Le cautele di Nomisma
A giudizio di Luca Dondi, amministratore delegato di Nomisma, «il progressivo rialzo dell’inflazione sta penalizzando la capacità di spesa della domanda interna. Nel mercato immobiliare residenziale cala la componente di investimento sul totale delle intenzioni di acquisto, mentre si conferma più contenuto l’arretramento degli investimenti in immobili corporate, sebbene i livelli restino distanti da quelli toccati nel 2019».
Nel report di mercato di luglio, l’istituto conferma che l’interesse delle famiglie nasce dall’esigenza di migliorare le condizioni abitative piuttosto che dall’investimento. I dati a confronto del 2021 rispetto al 2022 indicano che l’acquisto di seconde case per investimento si è dimezzato nel 2022 rispetto al 2021, passando dal 10% al 5% del totale delle compravendite.

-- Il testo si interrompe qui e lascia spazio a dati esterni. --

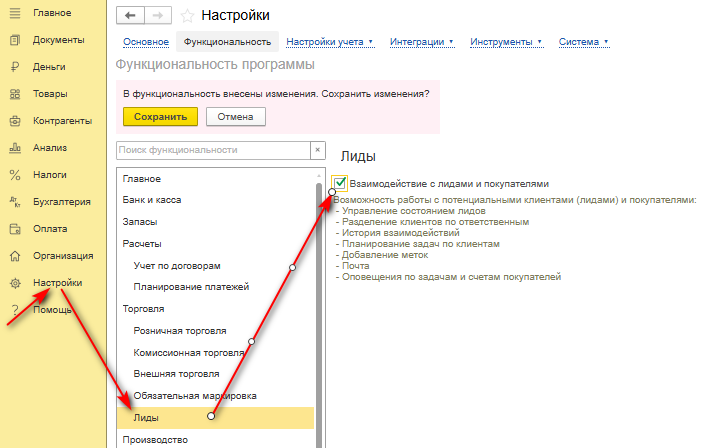Open the Settings gear icon in the sidebar

(x=15, y=282)
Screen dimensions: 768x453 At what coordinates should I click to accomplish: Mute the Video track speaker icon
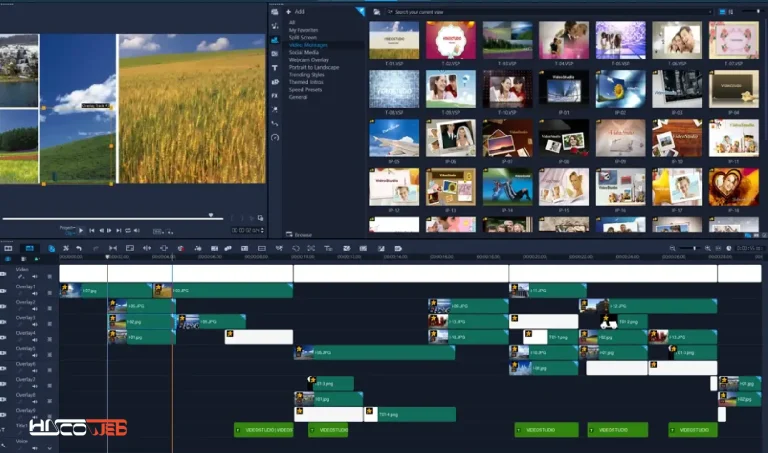pos(35,277)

I prezzi sono aumentati del 2,1% a fronte di un aumento del 12% delle transazioni. Ma il vero problema è la crescita del costo del denaro, che può produrre davvero il rallentamento del mercato, perché ne riduce la possibilità di attivazione. Le previsioni di Nomisma circa i prezzi per le 13 maggiori città, nello scenario al luglio 2022, sono per una riduzione dell’aumento dei prezzi da circa il 3% all’1,5% nel 2023 e 2024. In leggera crescita invece, intorno all’1%, nello stesso periodo, quelli per negozi e uffici.